Back in the old days, choosing a gaming system was a matter of looking at its library. With limited game selections and wallets, players were stuck with their choices for years. Make the right choice, and you end up with some of the best games to play alone and with friends. Make the wrong choice, and you’re in for frustrating experiences where nobody wants to join in. Today, however, this problem is becoming a thing of the past.
While exclusives still exist, especially on the Nintendo and PlayStation platforms as noted at websites like Pushsquare, the gaming ecosystem is far more multiplatform than ever before. This development is largely the result of changing game industry economics, where experiences both big and small see major rewards through better levels of availability. Though this direction has not necessarily been made for the good of the user, the result is more games for everyone, so we won’t complain.
Adding on to this availability is the increase in cooperation between systems as illustrated by cross-play acceptance. With multiplayer no longer always forcing such restrictions between systems, more freedom is available than ever, and groups of friends don’t have to buy single systems for cooperation’s sake.
With this new state of play, the question of which console to choose becomes less about exclusives and more about the ecosystem. So, how do you choose which is right for you?
Long Term Game Cost
Games are getting more expensive, as detailed in this article by Bloomberg. Whether or not you agree with the reasons for this price rise, it remains true nonetheless. For this reason, it can be worthwhile to base your choice of system, or even subtype of system, on anticipated long-term game costs.

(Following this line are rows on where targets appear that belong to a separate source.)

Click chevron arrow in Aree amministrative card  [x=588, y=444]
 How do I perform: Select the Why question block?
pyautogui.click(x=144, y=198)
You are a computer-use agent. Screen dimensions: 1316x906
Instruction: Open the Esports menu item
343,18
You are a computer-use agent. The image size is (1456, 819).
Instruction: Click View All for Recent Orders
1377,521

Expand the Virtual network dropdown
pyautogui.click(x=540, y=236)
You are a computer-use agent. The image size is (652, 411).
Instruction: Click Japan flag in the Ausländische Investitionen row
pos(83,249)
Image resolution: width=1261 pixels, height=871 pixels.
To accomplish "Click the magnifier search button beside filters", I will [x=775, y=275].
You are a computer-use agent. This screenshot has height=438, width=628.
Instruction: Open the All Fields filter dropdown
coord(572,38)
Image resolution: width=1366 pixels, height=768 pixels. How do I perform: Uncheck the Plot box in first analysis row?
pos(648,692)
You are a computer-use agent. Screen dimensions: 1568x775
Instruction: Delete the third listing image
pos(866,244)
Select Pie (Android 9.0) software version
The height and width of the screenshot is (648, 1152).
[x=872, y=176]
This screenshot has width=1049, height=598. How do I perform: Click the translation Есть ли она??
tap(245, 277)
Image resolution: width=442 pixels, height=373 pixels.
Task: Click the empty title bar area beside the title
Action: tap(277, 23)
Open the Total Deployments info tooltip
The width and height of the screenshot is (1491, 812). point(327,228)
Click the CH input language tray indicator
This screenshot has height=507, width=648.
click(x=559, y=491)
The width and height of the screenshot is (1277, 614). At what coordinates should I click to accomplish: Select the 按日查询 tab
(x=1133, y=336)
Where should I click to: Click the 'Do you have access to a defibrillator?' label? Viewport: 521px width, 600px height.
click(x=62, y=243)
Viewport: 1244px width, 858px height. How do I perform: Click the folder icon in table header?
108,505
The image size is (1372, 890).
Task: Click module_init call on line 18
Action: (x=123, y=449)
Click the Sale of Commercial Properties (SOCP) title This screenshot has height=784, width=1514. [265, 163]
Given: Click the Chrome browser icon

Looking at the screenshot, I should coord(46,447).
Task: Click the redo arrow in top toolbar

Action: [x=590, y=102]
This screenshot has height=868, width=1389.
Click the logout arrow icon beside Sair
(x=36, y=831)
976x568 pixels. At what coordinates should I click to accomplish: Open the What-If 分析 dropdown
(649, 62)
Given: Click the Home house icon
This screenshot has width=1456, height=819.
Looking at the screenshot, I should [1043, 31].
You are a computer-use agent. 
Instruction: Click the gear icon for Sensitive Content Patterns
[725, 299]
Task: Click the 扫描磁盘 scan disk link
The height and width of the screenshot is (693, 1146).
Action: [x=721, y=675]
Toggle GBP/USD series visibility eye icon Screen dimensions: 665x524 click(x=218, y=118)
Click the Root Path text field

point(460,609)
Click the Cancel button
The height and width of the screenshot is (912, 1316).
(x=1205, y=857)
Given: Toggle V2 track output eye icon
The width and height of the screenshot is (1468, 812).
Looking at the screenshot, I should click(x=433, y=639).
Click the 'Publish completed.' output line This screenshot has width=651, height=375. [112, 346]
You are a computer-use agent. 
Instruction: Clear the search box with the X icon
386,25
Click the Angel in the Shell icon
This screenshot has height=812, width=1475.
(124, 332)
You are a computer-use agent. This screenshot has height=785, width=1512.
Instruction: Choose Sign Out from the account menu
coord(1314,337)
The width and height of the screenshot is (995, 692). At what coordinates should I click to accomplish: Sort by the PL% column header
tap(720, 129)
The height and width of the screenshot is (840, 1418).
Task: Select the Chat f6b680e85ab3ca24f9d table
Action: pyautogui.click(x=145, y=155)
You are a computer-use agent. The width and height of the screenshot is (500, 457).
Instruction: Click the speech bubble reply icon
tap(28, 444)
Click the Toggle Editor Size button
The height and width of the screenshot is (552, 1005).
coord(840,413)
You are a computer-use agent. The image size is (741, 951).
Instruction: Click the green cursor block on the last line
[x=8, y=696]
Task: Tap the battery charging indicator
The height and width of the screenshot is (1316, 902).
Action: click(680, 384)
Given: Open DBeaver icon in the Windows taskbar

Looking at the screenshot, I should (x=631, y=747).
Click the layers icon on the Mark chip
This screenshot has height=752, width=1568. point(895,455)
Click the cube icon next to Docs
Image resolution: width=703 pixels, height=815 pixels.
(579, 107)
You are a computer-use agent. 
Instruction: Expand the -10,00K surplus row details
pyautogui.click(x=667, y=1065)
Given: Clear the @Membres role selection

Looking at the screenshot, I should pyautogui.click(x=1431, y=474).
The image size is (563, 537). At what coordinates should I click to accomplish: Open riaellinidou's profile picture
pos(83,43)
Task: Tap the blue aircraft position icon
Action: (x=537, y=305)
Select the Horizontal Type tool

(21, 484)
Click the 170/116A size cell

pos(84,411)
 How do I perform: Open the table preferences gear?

For an example of this, consider the difference between the PS5 digital and disc edition. The digital edition is much cheaper, but it also relies on the online store to sell games. Since games on disks can be much cheaper new and second-hand (second-hand purchases are impossible with the PS Store), buying the more expensive model can pay off long-term. This idea is much more pronounced on PC, where key-selling sites and online sales can significantly lower costs.
Although games are the most important part of a video game system, the infrastructure surrounding these games can make or break the experience. There are many aspects to each device’s ecosystem, and each can have serious implications throughout a generation. PSN and Xbox Live both offer monthly free games, for example, an area where Nintendo notoriously struggles. On a similar note, the PC allows for massive flexibility in the modding scene, far outperforming consoles if that’s something you’re interested in.
Overall, the best piece of advice we can give gamers looking for a new system is to not rush into things. Browse around carefully to see the aspects that different users bring up, and consider how they might affect your gaming enjoyment. Measure how you use the systems you have now, and what parts of this frustrate or delight you. With any luck, you’re going to be able to get years of fun out of a new system, so making the wrong choice is going to have ample time to come back to bite you.